-- Records follows --

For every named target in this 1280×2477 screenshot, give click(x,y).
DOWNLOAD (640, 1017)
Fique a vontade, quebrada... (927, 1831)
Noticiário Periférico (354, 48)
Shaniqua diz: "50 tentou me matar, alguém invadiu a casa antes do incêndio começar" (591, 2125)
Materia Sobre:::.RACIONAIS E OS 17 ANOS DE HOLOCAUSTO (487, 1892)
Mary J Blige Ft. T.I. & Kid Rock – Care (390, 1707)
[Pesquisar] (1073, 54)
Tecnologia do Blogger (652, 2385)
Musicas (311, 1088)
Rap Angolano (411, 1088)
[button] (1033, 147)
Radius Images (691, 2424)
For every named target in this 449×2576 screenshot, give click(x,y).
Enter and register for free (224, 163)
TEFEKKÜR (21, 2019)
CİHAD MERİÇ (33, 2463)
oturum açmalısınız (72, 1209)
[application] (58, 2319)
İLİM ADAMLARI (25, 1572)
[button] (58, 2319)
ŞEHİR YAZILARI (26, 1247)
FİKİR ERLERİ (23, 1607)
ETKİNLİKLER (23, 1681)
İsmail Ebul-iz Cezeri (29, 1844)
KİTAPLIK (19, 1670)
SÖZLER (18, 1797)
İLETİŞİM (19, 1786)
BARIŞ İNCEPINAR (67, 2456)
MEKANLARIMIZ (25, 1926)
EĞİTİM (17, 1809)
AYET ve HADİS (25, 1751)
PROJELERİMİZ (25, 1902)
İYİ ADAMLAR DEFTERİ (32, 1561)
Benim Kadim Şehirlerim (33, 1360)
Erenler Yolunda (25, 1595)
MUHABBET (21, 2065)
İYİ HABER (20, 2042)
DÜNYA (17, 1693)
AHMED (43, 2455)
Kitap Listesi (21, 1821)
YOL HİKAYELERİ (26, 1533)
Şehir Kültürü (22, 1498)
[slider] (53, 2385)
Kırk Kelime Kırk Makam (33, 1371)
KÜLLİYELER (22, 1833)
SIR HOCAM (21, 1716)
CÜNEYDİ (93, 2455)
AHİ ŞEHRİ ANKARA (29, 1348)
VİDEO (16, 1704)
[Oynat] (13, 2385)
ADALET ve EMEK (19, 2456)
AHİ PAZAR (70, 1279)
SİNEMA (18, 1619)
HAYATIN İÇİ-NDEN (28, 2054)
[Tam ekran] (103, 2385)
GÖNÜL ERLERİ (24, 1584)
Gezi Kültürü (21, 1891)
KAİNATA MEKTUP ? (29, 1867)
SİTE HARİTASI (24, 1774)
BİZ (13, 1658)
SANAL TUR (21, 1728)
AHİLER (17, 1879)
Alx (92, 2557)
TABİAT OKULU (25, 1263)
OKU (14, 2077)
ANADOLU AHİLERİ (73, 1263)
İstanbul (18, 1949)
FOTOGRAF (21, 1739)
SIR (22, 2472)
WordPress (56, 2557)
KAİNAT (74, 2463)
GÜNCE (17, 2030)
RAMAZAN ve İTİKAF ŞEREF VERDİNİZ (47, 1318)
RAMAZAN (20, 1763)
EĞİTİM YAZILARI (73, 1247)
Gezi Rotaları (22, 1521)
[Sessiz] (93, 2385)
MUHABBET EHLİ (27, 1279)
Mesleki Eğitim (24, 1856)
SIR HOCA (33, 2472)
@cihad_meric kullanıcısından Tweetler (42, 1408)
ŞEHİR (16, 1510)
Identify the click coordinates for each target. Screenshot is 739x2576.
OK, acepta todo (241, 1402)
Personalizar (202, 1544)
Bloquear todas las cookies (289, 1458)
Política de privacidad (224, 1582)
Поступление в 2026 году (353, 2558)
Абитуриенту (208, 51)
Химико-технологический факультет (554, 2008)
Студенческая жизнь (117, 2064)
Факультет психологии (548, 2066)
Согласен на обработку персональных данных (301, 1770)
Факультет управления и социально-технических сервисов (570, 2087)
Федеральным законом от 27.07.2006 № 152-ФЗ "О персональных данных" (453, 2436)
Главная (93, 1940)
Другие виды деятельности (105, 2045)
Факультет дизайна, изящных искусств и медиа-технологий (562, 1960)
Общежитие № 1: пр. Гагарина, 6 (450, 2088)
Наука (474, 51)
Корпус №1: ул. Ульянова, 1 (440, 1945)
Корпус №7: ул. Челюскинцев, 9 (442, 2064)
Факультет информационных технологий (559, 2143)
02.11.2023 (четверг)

-- Records concluded --

Your answer should hold exactly the lines from the one containing "Gezi Kültürü (21, 1891)" through the end of the entries above, and nothing else.

Gezi Kültürü (21, 1891)
KAİNATA MEKTUP ? (29, 1867)
SİTE HARİTASI (24, 1774)
BİZ (13, 1658)
SANAL TUR (21, 1728)
AHİLER (17, 1879)
Alx (92, 2557)
TABİAT OKULU (25, 1263)
OKU (14, 2077)
ANADOLU AHİLERİ (73, 1263)
İstanbul (18, 1949)
FOTOGRAF (21, 1739)
SIR (22, 2472)
WordPress (56, 2557)
KAİNAT (74, 2463)
GÜNCE (17, 2030)
RAMAZAN ve İTİKAF ŞEREF VERDİNİZ (47, 1318)
RAMAZAN (20, 1763)
EĞİTİM YAZILARI (73, 1247)
Gezi Rotaları (22, 1521)
[Sessiz] (93, 2385)
MUHABBET EHLİ (27, 1279)
Mesleki Eğitim (24, 1856)
SIR HOCA (33, 2472)
@cihad_meric kullanıcısından Tweetler (42, 1408)
ŞEHİR (16, 1510)
Identify the click coordinates for each target. Screenshot is 739x2576.
OK, acepta todo (241, 1402)
Personalizar (202, 1544)
Bloquear todas las cookies (289, 1458)
Política de privacidad (224, 1582)
Поступление в 2026 году (353, 2558)
Абитуриенту (208, 51)
Химико-технологический факультет (554, 2008)
Студенческая жизнь (117, 2064)
Факультет психологии (548, 2066)
Согласен на обработку персональных данных (301, 1770)
Факультет управления и социально-технических сервисов (570, 2087)
Федеральным законом от 27.07.2006 № 152-ФЗ "О персональных данных" (453, 2436)
Главная (93, 1940)
Другие виды деятельности (105, 2045)
Факультет дизайна, изящных искусств и медиа-технологий (562, 1960)
Общежитие № 1: пр. Гагарина, 6 (450, 2088)
Наука (474, 51)
Корпус №1: ул. Ульянова, 1 (440, 1945)
Корпус №7: ул. Челюскинцев, 9 (442, 2064)
Факультет информационных технологий (559, 2143)
02.11.2023 (четверг)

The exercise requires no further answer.